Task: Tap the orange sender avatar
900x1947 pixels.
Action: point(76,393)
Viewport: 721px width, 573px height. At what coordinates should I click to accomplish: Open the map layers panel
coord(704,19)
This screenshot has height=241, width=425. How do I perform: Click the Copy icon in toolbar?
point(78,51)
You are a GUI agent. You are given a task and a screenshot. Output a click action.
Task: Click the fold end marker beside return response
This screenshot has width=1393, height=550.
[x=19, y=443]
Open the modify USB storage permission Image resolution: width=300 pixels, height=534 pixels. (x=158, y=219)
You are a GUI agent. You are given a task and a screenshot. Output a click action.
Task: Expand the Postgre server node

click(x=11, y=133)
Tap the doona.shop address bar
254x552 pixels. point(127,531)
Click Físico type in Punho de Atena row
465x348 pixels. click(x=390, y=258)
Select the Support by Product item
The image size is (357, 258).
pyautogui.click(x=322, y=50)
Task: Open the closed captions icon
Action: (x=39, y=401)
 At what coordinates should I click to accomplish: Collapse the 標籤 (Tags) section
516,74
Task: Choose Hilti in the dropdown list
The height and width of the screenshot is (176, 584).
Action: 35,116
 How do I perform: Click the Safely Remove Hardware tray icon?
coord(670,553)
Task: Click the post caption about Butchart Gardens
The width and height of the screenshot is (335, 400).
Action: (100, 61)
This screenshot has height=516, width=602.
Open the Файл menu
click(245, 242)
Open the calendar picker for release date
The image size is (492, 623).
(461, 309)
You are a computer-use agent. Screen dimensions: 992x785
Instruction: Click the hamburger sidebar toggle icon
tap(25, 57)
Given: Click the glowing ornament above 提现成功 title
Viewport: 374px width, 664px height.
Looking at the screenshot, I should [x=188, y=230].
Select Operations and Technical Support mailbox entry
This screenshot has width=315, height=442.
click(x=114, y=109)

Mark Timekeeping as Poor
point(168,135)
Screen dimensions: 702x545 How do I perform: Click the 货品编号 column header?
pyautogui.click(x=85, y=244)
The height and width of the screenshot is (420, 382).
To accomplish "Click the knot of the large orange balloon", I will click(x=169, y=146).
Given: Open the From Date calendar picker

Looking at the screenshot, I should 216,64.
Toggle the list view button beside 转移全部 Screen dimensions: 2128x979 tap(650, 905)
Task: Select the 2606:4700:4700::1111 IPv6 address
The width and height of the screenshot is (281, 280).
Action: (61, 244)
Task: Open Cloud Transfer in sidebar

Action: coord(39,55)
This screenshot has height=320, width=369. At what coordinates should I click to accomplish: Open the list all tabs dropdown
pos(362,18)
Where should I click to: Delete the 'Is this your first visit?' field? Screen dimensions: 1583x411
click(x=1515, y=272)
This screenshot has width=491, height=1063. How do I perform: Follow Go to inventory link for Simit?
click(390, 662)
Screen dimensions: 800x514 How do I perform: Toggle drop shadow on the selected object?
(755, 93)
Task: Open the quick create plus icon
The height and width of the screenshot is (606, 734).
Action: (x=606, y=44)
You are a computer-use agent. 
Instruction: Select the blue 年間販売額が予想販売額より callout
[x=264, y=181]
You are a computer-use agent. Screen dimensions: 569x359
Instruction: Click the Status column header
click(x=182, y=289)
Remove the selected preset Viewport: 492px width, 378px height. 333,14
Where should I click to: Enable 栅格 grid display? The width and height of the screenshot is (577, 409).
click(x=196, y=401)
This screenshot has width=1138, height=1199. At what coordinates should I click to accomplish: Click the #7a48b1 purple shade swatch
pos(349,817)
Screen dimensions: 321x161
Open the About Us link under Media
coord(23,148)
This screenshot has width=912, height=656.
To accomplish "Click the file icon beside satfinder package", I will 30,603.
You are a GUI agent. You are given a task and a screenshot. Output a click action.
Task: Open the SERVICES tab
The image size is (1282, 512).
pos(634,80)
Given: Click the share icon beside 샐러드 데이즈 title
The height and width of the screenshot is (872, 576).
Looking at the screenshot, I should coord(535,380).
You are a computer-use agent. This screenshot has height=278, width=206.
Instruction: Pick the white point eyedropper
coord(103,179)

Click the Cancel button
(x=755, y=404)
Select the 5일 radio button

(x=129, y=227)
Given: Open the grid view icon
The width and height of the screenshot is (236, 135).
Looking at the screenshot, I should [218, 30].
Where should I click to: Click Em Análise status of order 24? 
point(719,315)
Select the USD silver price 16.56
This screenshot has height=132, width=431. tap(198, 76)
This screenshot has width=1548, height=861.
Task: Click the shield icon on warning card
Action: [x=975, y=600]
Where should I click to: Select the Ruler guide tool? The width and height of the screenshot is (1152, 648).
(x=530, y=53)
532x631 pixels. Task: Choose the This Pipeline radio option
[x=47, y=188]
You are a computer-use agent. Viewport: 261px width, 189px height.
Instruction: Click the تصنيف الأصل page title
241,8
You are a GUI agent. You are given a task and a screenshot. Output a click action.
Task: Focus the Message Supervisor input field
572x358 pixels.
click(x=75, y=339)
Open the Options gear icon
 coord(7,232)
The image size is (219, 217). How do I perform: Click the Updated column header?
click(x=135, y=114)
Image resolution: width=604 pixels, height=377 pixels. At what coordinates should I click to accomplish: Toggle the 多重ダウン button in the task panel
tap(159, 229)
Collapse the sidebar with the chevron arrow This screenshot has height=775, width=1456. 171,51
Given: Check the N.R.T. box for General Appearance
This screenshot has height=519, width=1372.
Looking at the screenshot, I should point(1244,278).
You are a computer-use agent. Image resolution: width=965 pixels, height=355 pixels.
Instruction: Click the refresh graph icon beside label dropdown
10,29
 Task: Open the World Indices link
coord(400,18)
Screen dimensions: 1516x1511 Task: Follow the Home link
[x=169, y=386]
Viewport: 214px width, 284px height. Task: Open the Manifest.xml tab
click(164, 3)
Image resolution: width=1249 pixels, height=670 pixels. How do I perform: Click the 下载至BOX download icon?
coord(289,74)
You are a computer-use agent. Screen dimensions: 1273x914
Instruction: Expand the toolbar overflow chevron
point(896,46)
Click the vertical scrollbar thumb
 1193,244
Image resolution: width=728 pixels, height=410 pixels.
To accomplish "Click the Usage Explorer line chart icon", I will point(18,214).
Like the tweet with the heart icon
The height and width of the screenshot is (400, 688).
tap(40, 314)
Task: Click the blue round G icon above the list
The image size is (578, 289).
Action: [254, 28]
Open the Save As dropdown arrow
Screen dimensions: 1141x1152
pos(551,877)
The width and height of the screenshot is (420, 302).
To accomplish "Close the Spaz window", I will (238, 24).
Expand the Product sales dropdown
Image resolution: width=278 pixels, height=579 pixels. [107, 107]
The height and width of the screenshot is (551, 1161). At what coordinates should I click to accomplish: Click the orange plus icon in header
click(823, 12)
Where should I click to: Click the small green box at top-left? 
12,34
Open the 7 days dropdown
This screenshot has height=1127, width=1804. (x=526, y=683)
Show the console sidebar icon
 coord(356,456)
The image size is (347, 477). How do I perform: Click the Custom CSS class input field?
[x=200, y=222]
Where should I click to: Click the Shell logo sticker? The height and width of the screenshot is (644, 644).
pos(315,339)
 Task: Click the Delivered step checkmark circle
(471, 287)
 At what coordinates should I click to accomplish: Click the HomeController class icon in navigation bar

=======

[Your task]
Set the entries above down again, each one exactly as written.

[Answer to the problem]
Task: Tap the orange sender avatar
900x1947 pixels.
Action: point(76,393)
Viewport: 721px width, 573px height. At what coordinates should I click to accomplish: Open the map layers panel
coord(704,19)
This screenshot has height=241, width=425. How do I perform: Click the Copy icon in toolbar?
point(78,51)
You are a GUI agent. You are given a task and a screenshot. Output a click action.
Task: Click the fold end marker beside return response
This screenshot has width=1393, height=550.
[x=19, y=443]
Open the modify USB storage permission Image resolution: width=300 pixels, height=534 pixels. (x=158, y=219)
You are a GUI agent. You are given a task and a screenshot. Output a click action.
Task: Expand the Postgre server node

click(x=11, y=133)
Tap the doona.shop address bar
254x552 pixels. point(127,531)
Click Físico type in Punho de Atena row
465x348 pixels. click(x=390, y=258)
Select the Support by Product item
The image size is (357, 258).
pyautogui.click(x=322, y=50)
Task: Open the closed captions icon
Action: (x=39, y=401)
 At what coordinates should I click to accomplish: Collapse the 標籤 (Tags) section
516,74
Task: Choose Hilti in the dropdown list
The height and width of the screenshot is (176, 584).
Action: 35,116
 How do I perform: Click the Safely Remove Hardware tray icon?
coord(670,553)
Task: Click the post caption about Butchart Gardens
The width and height of the screenshot is (335, 400).
Action: (100, 61)
This screenshot has height=516, width=602.
Open the Файл menu
click(245, 242)
Open the calendar picker for release date
The image size is (492, 623).
(461, 309)
You are a computer-use agent. Screen dimensions: 992x785
Instruction: Click the hamburger sidebar toggle icon
tap(25, 57)
Given: Click the glowing ornament above 提现成功 title
Viewport: 374px width, 664px height.
Looking at the screenshot, I should [x=188, y=230].
Select Operations and Technical Support mailbox entry
This screenshot has width=315, height=442.
click(x=114, y=109)

Mark Timekeeping as Poor
point(168,135)
Screen dimensions: 702x545 How do I perform: Click the 货品编号 column header?
pyautogui.click(x=85, y=244)
The height and width of the screenshot is (420, 382).
To accomplish "Click the knot of the large orange balloon", I will click(x=169, y=146).
Given: Open the From Date calendar picker

Looking at the screenshot, I should 216,64.
Toggle the list view button beside 转移全部 Screen dimensions: 2128x979 tap(650, 905)
Task: Select the 2606:4700:4700::1111 IPv6 address
The width and height of the screenshot is (281, 280).
Action: (61, 244)
Task: Open Cloud Transfer in sidebar

Action: coord(39,55)
This screenshot has height=320, width=369. At what coordinates should I click to accomplish: Open the list all tabs dropdown
pos(362,18)
Where should I click to: Delete the 'Is this your first visit?' field? Screen dimensions: 1583x411
click(x=1515, y=272)
This screenshot has width=491, height=1063. How do I perform: Follow Go to inventory link for Simit?
click(390, 662)
Screen dimensions: 800x514 How do I perform: Toggle drop shadow on the selected object?
(755, 93)
Task: Open the quick create plus icon
The height and width of the screenshot is (606, 734).
Action: (x=606, y=44)
You are a computer-use agent. 
Instruction: Select the blue 年間販売額が予想販売額より callout
[x=264, y=181]
You are a computer-use agent. Screen dimensions: 569x359
Instruction: Click the Status column header
click(x=182, y=289)
Remove the selected preset Viewport: 492px width, 378px height. 333,14
Where should I click to: Enable 栅格 grid display? The width and height of the screenshot is (577, 409).
click(x=196, y=401)
This screenshot has width=1138, height=1199. At what coordinates should I click to accomplish: Click the #7a48b1 purple shade swatch
pos(349,817)
Screen dimensions: 321x161
Open the About Us link under Media
coord(23,148)
This screenshot has width=912, height=656.
To accomplish "Click the file icon beside satfinder package", I will 30,603.
You are a GUI agent. You are given a task and a screenshot. Output a click action.
Task: Open the SERVICES tab
The image size is (1282, 512).
pos(634,80)
Given: Click the share icon beside 샐러드 데이즈 title
The height and width of the screenshot is (872, 576).
Looking at the screenshot, I should coord(535,380).
You are a computer-use agent. This screenshot has height=278, width=206.
Instruction: Pick the white point eyedropper
coord(103,179)

Click the Cancel button
(x=755, y=404)
Select the 5일 radio button

(x=129, y=227)
Given: Open the grid view icon
The width and height of the screenshot is (236, 135).
Looking at the screenshot, I should [218, 30].
Where should I click to: Click Em Análise status of order 24? 
point(719,315)
Select the USD silver price 16.56
This screenshot has height=132, width=431. tap(198, 76)
This screenshot has width=1548, height=861.
Task: Click the shield icon on warning card
Action: [x=975, y=600]
Where should I click to: Select the Ruler guide tool? The width and height of the screenshot is (1152, 648).
(x=530, y=53)
532x631 pixels. Task: Choose the This Pipeline radio option
[x=47, y=188]
You are a computer-use agent. Viewport: 261px width, 189px height.
Instruction: Click the تصنيف الأصل page title
241,8
You are a GUI agent. You are given a task and a screenshot. Output a click action.
Task: Focus the Message Supervisor input field
572x358 pixels.
click(x=75, y=339)
Open the Options gear icon
 coord(7,232)
The image size is (219, 217). How do I perform: Click the Updated column header?
click(x=135, y=114)
Image resolution: width=604 pixels, height=377 pixels. At what coordinates should I click to accomplish: Toggle the 多重ダウン button in the task panel
tap(159, 229)
Collapse the sidebar with the chevron arrow This screenshot has height=775, width=1456. 171,51
Given: Check the N.R.T. box for General Appearance
This screenshot has height=519, width=1372.
Looking at the screenshot, I should point(1244,278).
You are a computer-use agent. Image resolution: width=965 pixels, height=355 pixels.
Instruction: Click the refresh graph icon beside label dropdown
10,29
 Task: Open the World Indices link
coord(400,18)
Screen dimensions: 1516x1511 Task: Follow the Home link
[x=169, y=386]
Viewport: 214px width, 284px height. Task: Open the Manifest.xml tab
click(164, 3)
Image resolution: width=1249 pixels, height=670 pixels. How do I perform: Click the 下载至BOX download icon?
coord(289,74)
You are a computer-use agent. Screen dimensions: 1273x914
Instruction: Expand the toolbar overflow chevron
point(896,46)
Click the vertical scrollbar thumb
 1193,244
Image resolution: width=728 pixels, height=410 pixels.
To accomplish "Click the Usage Explorer line chart icon", I will point(18,214).
Like the tweet with the heart icon
The height and width of the screenshot is (400, 688).
tap(40, 314)
Task: Click the blue round G icon above the list
The image size is (578, 289).
Action: [254, 28]
Open the Save As dropdown arrow
Screen dimensions: 1141x1152
pos(551,877)
The width and height of the screenshot is (420, 302).
To accomplish "Close the Spaz window", I will (238, 24).
Expand the Product sales dropdown
Image resolution: width=278 pixels, height=579 pixels. [107, 107]
The height and width of the screenshot is (551, 1161). At what coordinates should I click to accomplish: Click the orange plus icon in header
click(823, 12)
Where should I click to: Click the small green box at top-left? 
12,34
Open the 7 days dropdown
This screenshot has height=1127, width=1804. (x=526, y=683)
Show the console sidebar icon
 coord(356,456)
The image size is (347, 477). How do I perform: Click the Custom CSS class input field?
[x=200, y=222]
Where should I click to: Click the Shell logo sticker? The height and width of the screenshot is (644, 644).
pos(315,339)
 Task: Click the Delivered step checkmark circle
(471, 287)
 At what coordinates should I click to accomplish: Click the HomeController class icon in navigation bar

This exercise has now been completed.